Shiren The Wanderer é uma série de jogos curiosa. Uma franquia que sempre viveu às sombras de outros Mystery Dungeon licenciados (Pokémon, Final Fantasy, Etrian Odyssey, etc.) aqui no ocidente, porém onde eu sinto que justamente por ser algo original, a Spike Chunsoft tem mais liberdade para brincar com o potencial de Mystery Dungeon como gênero. É com Shiren que ela atinge um balanço muito mais fino entre a elevada dificuldade do jogo, a frustração inerente de ter que lidar com perda constante de progresso, e os momentos que você sente aquela adrenalina de ter feito uma escolha certa em um conflito decisivo de vida ou morte – vivendo pra progredir mais um andar. Com Shiren The Wanderer: The Mystery Dungeon of Serpentcoil Island essa tradição é mantida, e o jogo entrega uma experiência sólida e familiar, mas que nunca te deixa confortável demais em sua inóspita jornada.
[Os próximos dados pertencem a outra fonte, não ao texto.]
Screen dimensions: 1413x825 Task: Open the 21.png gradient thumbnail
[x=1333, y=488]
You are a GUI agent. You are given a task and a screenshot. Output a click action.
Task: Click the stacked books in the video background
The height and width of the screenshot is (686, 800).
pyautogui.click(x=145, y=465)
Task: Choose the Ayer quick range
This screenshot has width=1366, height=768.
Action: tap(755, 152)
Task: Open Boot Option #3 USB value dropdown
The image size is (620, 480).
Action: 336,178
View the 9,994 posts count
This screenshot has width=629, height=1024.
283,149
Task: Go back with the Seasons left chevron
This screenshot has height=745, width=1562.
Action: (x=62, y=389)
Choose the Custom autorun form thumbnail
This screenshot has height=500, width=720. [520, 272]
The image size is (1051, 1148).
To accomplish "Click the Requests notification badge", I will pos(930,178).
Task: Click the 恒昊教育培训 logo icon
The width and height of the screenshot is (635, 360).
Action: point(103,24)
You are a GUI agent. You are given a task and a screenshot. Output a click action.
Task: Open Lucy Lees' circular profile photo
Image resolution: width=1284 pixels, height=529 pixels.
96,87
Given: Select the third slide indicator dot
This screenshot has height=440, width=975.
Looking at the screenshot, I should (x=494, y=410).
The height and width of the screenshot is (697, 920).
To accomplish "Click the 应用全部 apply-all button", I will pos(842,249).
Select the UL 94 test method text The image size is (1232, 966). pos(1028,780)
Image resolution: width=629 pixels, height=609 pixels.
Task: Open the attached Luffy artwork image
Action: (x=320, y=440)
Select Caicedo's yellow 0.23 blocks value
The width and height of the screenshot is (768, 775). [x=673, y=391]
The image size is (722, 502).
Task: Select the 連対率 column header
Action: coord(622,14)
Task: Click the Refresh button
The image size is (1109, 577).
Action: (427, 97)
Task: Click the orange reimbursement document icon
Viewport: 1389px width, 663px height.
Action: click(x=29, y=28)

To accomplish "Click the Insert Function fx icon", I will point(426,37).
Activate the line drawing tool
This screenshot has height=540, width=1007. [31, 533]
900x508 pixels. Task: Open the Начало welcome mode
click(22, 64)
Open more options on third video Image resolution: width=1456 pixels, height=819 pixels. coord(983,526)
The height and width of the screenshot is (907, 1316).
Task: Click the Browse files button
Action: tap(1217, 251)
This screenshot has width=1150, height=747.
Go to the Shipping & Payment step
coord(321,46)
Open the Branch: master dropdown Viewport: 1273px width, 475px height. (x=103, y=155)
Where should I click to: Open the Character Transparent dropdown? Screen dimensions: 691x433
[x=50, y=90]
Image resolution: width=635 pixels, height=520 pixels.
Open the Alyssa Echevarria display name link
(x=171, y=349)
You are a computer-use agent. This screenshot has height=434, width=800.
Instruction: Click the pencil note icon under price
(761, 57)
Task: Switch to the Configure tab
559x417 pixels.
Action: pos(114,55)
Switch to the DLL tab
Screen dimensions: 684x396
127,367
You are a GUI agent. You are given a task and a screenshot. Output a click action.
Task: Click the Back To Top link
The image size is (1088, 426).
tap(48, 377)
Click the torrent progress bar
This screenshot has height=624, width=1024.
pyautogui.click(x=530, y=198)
Mas antes, o que é Mystery Dungeon?

Em 1993, a então somente Chunsoft quis criar um spin-off para o popular Dragon Quest IV, em que Torneko, um vendedor de itens na história, sai em busca de tesouros por uma dungeon. Inspirados pelo jogo Rogue, eles adotaram um gameplay de exploração de dungeons compostas por salas interligadas por longos corredores, em que você precisa coletar itens, derrotar inimigos e subir (ou descer) entre andares. O primeiro grande diferencial era que o gameplay usava de um sistema de turnos mais dinâmico que RPGs tradicionais, em que cada vez que você executa uma ação – seja andar, atacar, usar um item, etc. – todos os inimigos naquele andar também vão executar. Assim, todo encontro com inimigos podia ser resolvido rapidamente se você quisesse, da mesma forma que você podia usar bastante tempo para planejar sua estratégia com cautela quando estivesse preso em uma situação perigosa.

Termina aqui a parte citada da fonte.